Oh man. Sleepless in Seattle. A BLAST FROM THE PAST.
I don’t know how old you are so I don’t know if you were around for Sleepless in Seattle in the cinemas in 1993 but it was, culturally, a massive hit. It was one of those movies you had to see just so that you’d get the jokes on late night television.
I haven’t seen it since probably the late 90s, and I’m sure it hasn’t aged well. But I think one of the reasons it was so popular, especially among women, was exactly the things you’re talking about. Because all you would need to do is swap the pronouns for this to be almost any other romcom like…ever.

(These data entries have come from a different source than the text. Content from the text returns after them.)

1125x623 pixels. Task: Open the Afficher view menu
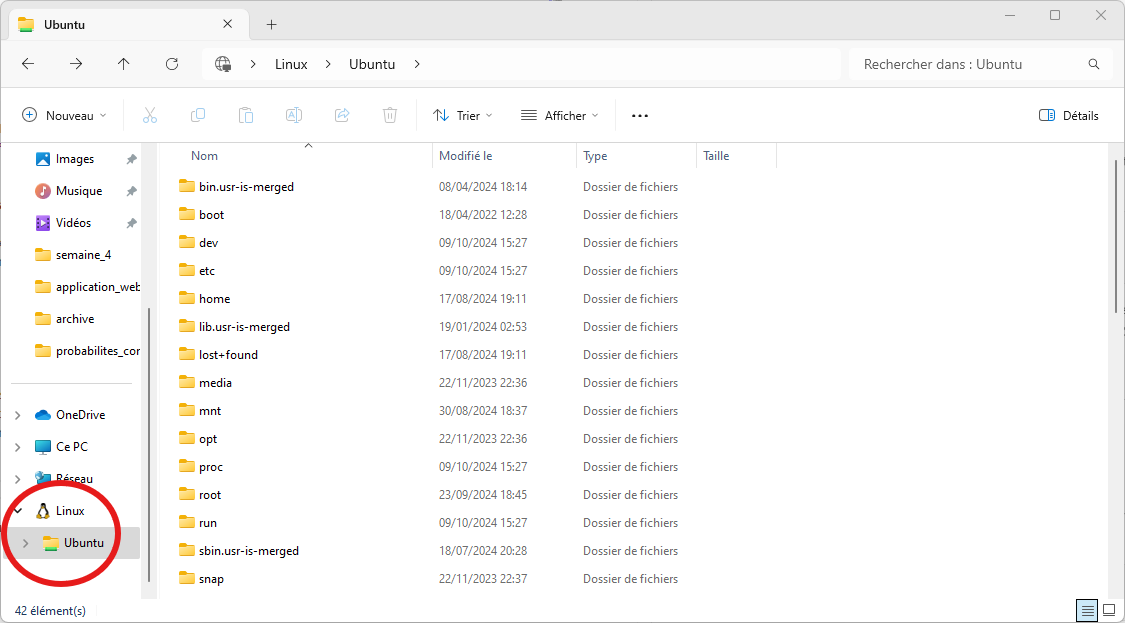(560, 116)
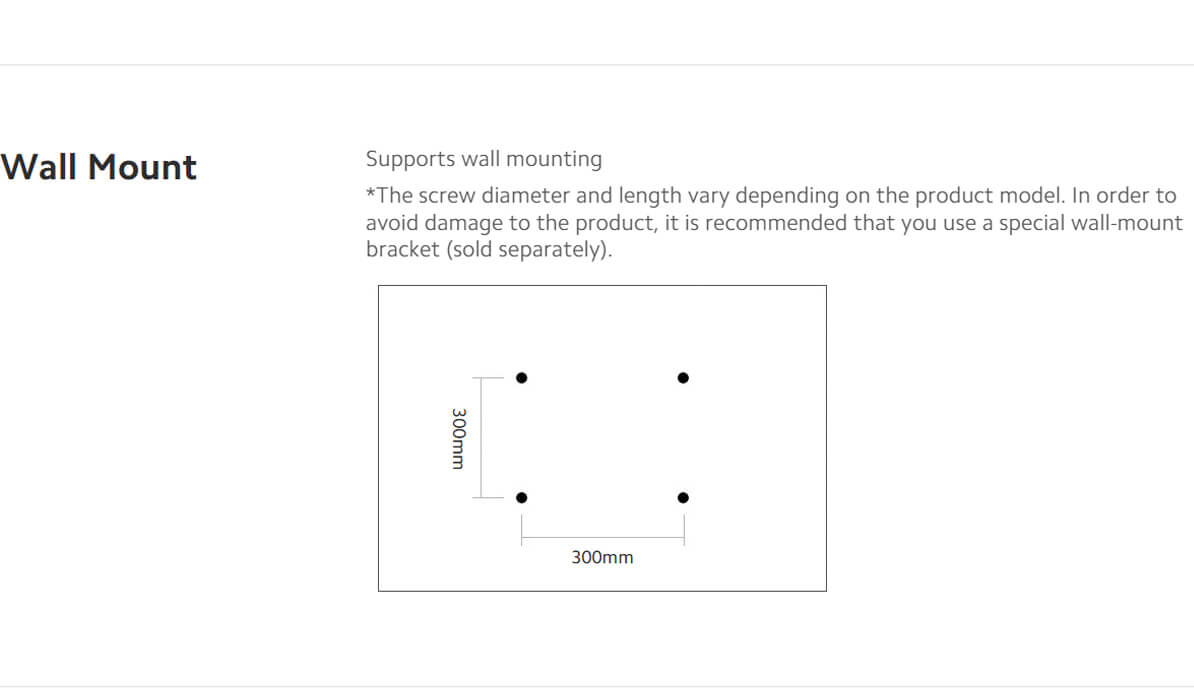
Task: Click the asterisk starting the screw note
Action: (370, 194)
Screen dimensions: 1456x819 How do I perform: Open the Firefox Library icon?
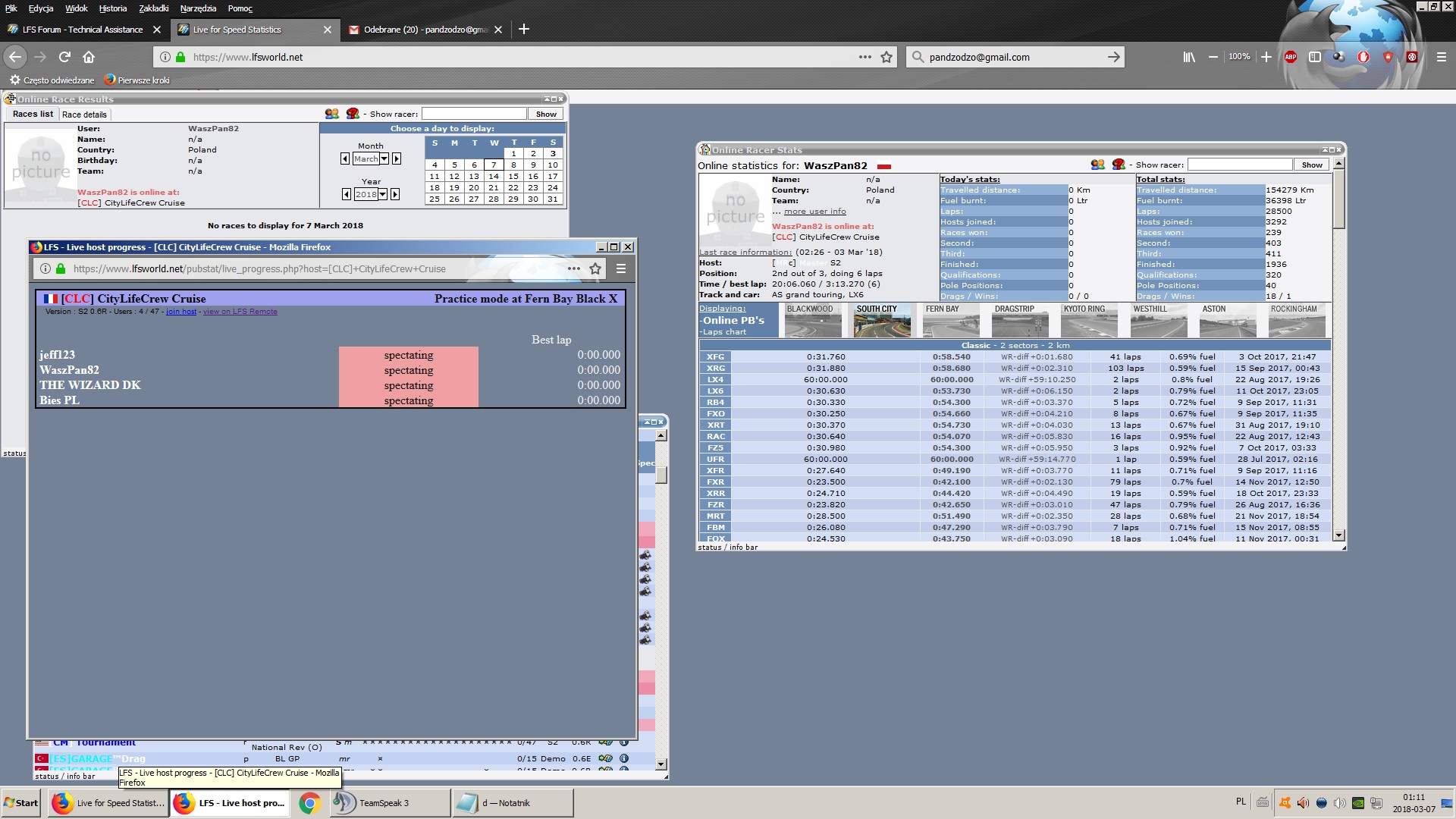pyautogui.click(x=1189, y=57)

Tom Hanks doesn’t want any of what is happening to be happening. It’s not that he’s not doing anything; he’s trying to raise his child and recover from a shattering loss, he’s doing internal work, emotional work. But he is the passive half of the main romantic couple for the majority of the film. He doesn’t want to talk to a radio therapist about his dead wife, he FOR SURE doesn’t want the national attention it brings him, he doesn’t want a new relationship, he just wants to sulk on his houseboat forever. In the rain.
Meg Ryan is the aggressor, which is very rarely ever the woman’s role in these films. She’s the one who follows him around, who imperils her relationships for him, who JUST KNOWS that if she can convince him, he’ll be hers forever. For a woman to be in that role TODAY, let alone 25 years ago, is generally 100% unacceptable to Hollywood – you only see women doing what she does in horror films or as the “funny” B-story about the pathetic man-hungry best friend.
But Sleepless in Seattle pulled it off – they put the woman in the male role. And that was so rare, and done so charmingly, that people lost their shit over it without even realizing that was why.
Now, don’t get me wrong, Sleepless In Seattle is not a work of feminist grace nor is it necessarily a depiction of a healthier relationship than any other romcom. Romantic comedies very rarely give us healthy relationships, so I’m not saying like, it’s a great movie. But at the very least it took the same unhealthy tropes Hollywood has been recirculating since film was invented and did something interesting with them without turning into Fatal Attraction.